00:11 So far, you’ve seen how to use the threading, asyncio, and multiprocessing libraries. All of the examples up until now have been I/O-bound. In an I/O-bound program, the vast majority of the time the program spends running is in waiting for input and output. Downloading content from the web is a perfect example.

00:31 The amount of latency involved in network transactions far outweighs the computation involved in downloading it. Not all software is I/O-bound. If you’re doing heavy mathematical computations, then most of the time is spent in computation.

00:47 The threading and asyncio libraries only see speed-up in I/O-bound cases, and that’s because they are scheduling computation while the other threads are waiting for the I/O.

00:59 You get speed-up because you’re not waiting for one piece of I/O at a time—you’re waiting for multiple pieces of I/O at a time. In the examples so far, you see about a seven times improvement against the best case scenario of a synchronous program when downloading 160 items from the internet.

01:17 You may have noticed that this speed-up is about the same across threading, asyncio, and even the multiprocessing library.

01:26 If your program instead is doing something that requires a lot of work inside of the CPU rather than waiting on a peripheral, then threading and asyncio is not going to give you that kind of improvement. To get improvement in CPU-bound software, you need multiple CPUs working simultaneously.

01:44 The multiprocessing library does allow you to do this. In the next examples, I’ll show you the differences.

01:52 This is the synchronous version of a CPU-bound program. It’s a bit of a convoluted example. It calculates the sum of the squares between zero and a large number, and in this case, it does that 20 times for the numbers 5,000,000 through 5,000,020. Line 4 defines the function where the calculation of the sum of the squares happens.

02:15 Line 7 is the wrapper function that uses a loop to call the calculation once for each of the numbers being passed in. And then inside of the __main__ section, line 12 defines a list—the numbers 5,000,000 through 5,000,020 to run this calculation on.

02:32 Let’s see this in practice.

02:39 I sped that up so you didn’t have to sit there and watch that, but it took just under 9 and a half seconds. You may recall from the synchronous version of the download program, that there was a large variety in how long it took the program to run, and that was because you’re dependent on the network, the response of the server, how many other people are hitting the server at the same time, and all sorts of things outside of your computer.

Record excerpts —

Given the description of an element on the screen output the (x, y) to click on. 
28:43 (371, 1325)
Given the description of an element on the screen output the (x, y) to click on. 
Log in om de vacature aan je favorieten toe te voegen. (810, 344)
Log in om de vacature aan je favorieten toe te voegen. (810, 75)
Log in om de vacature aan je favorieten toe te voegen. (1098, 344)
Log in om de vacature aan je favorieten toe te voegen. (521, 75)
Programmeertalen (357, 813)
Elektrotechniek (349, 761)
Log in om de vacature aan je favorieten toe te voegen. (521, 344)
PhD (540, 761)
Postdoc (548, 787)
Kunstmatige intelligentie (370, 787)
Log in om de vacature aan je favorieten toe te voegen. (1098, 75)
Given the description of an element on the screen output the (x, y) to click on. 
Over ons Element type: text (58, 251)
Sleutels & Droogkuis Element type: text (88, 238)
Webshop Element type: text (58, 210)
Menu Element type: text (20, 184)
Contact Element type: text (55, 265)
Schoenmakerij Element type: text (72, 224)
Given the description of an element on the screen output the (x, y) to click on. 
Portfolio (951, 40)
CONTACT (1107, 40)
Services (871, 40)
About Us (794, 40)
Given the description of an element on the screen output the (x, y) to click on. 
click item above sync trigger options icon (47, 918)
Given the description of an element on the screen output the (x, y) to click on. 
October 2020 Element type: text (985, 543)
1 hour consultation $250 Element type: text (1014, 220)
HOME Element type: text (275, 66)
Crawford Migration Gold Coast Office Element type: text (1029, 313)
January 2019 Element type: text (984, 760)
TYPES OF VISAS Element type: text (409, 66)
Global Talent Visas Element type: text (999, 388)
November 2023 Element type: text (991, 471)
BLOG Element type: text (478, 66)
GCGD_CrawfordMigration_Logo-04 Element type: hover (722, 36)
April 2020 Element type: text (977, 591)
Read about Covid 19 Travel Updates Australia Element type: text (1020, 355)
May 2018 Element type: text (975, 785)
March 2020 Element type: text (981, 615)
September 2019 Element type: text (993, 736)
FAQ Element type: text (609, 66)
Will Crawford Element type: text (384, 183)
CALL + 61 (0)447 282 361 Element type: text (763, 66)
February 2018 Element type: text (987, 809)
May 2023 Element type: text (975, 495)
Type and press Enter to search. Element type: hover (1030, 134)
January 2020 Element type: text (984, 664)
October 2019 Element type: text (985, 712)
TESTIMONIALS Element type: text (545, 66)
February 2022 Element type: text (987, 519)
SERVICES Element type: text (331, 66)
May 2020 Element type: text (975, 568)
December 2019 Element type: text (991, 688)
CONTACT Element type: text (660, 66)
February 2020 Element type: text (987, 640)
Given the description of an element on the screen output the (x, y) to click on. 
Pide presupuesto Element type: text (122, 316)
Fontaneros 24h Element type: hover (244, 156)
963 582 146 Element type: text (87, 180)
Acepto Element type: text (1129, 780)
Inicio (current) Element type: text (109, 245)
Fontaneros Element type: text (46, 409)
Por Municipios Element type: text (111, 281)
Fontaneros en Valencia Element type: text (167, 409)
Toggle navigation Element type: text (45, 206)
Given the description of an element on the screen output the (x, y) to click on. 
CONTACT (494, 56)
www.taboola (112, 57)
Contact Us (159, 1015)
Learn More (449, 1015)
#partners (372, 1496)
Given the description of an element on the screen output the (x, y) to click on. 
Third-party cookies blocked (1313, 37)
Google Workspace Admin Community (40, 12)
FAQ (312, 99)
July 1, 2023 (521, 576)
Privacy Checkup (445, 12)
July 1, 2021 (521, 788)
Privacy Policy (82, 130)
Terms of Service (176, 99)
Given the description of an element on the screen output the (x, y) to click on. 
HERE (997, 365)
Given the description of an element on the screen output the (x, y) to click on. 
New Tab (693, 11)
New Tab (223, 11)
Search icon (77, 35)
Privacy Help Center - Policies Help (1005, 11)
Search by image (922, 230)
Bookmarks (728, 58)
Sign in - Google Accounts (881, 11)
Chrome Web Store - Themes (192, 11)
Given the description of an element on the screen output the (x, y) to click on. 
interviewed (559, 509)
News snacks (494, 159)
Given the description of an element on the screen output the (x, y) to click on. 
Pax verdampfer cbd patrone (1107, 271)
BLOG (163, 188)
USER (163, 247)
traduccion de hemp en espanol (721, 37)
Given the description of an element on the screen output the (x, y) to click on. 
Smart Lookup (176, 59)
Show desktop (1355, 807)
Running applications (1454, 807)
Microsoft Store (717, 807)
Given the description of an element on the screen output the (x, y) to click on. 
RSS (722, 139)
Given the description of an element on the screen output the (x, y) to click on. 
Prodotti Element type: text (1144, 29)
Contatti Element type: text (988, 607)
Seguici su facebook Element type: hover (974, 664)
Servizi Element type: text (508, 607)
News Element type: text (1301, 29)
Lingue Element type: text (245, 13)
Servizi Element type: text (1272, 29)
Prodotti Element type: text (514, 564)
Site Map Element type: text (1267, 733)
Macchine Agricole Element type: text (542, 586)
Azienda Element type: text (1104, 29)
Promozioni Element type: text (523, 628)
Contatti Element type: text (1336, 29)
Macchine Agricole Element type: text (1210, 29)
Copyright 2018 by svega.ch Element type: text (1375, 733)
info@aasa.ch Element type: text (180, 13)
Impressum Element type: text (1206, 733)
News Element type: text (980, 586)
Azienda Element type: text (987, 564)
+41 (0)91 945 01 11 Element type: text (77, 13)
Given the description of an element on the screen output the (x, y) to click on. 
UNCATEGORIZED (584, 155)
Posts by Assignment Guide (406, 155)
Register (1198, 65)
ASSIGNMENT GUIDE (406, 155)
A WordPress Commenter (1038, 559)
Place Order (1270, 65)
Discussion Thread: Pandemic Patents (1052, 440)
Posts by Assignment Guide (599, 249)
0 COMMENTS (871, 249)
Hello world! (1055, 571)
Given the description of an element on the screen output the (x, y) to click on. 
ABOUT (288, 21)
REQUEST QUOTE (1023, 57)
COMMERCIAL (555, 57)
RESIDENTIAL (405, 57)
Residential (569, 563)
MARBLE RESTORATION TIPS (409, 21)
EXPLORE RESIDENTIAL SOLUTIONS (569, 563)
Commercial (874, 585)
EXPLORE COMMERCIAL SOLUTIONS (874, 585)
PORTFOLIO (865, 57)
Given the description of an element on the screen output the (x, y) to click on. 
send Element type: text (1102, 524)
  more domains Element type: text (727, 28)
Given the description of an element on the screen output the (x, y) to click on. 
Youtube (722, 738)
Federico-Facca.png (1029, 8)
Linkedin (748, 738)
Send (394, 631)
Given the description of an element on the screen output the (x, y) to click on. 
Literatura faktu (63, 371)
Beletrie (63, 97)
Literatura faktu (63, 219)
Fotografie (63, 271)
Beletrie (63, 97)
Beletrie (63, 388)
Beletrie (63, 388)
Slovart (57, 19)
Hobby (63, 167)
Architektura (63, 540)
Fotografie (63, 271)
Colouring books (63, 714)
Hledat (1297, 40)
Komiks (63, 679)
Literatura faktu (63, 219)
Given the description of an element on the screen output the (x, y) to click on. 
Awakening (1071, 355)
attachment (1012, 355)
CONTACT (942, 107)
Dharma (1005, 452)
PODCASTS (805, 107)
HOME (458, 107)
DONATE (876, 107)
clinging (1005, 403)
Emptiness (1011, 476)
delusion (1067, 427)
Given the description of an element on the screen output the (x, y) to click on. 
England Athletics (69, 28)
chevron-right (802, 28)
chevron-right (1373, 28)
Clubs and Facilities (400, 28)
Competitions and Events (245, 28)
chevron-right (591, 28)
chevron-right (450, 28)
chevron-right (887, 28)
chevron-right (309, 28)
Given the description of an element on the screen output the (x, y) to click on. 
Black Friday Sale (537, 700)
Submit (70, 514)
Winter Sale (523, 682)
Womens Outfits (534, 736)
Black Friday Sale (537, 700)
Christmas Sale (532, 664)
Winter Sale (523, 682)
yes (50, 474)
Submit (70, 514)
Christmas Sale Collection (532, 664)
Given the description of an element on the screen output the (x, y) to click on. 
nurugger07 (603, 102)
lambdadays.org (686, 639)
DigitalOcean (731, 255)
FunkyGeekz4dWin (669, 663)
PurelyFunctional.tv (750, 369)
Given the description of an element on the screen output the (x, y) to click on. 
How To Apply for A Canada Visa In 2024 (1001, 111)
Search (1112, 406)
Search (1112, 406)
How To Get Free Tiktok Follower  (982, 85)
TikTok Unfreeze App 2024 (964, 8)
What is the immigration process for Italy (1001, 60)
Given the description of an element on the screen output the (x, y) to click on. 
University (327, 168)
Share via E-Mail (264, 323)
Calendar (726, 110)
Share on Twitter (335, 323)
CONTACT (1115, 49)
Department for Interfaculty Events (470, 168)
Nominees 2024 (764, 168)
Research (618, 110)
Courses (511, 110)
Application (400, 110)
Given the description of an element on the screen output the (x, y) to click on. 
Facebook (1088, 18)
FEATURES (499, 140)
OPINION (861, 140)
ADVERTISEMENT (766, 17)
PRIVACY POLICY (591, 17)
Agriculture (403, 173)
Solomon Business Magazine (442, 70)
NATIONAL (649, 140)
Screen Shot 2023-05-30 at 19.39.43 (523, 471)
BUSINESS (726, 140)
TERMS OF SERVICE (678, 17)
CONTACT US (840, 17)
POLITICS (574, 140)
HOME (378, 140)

To do —
[1] Please return the passage of the Python concurrency transcript starting at "02:15 Line 7" and ending at "this calculation on.".
[2] Resume the Python concurrency transcript after its final sentence.
These entries were taken from a separate source.

Per-task answers —
[1]
02:15 Line 7 is the wrapper function that uses a loop to call the calculation once for each of the numbers being passed in. And then inside of the __main__ section, line 12 defines a list—the numbers 5,000,000 through 5,000,020 to run this calculation on.

[2]
03:02 By contrast, CPU-bound programs tend to be consistent. Let me run this again so you can see it.

03:13 Again, I sped that up but it took about 9.4 seconds, so roughly the same amount of time. Because this program is spending all of its time exercising the CPU, the only thing that might slow it down is if the operating system is swapping it out for something else. It’s not having to wait on any I/O.

03:33 And now, here’s a threaded version of the software. The calculate() method does the same thing, the sum of squares. find_sums() has changed slightly. In this case, instead of just looping through all of the numbers, it creates a thread—one for each of the 20 numbers to be executed on. It then maps that number to the calculate() method, so the numbers 5,000,000 through 5,000,020 will each get their own thread for the calculation. Let’s see what happens.

04:06 Well, that’s not good. Because this program really isn’t I/O-bound, once it’s loaded into memory, all it’s going to do is do calculations on the CPU. All of the speed-up before was by taking advantage of the latencies of going to the peripherals. That’s not happening in this case.

04:25 The reason this is taking longer is because there’s overhead in creating and managing the threads. In this case, you’re spending about half a second to manage the threads and getting no advantage whatsoever. To speed up something that’s CPU-bound, you’ll actually need more CPUs. Threads or async I/O—which are essentially the same kind of concept—will not give you any speed-up, and in fact can cost you time.

04:52 This is the multiprocessing version. The code is essentially the same as the threading version, but lines 9 and 10 replace the threading Pool with the multiprocessing.Pool.

05:03 Here I go.

05:08 That’s significantly better. It’s a little better than a three times improvement over the synchronous version. Because this is CPU-bound, throwing more CPUs at it does speed things up. The computer that I’m running this on has four CPUs. Notice that it’s not four times better—it’s only three times better. Creating and managing the processes takes time.

05:31 There’s overhead involved in this. For this calculation, it’s about a 25% cost.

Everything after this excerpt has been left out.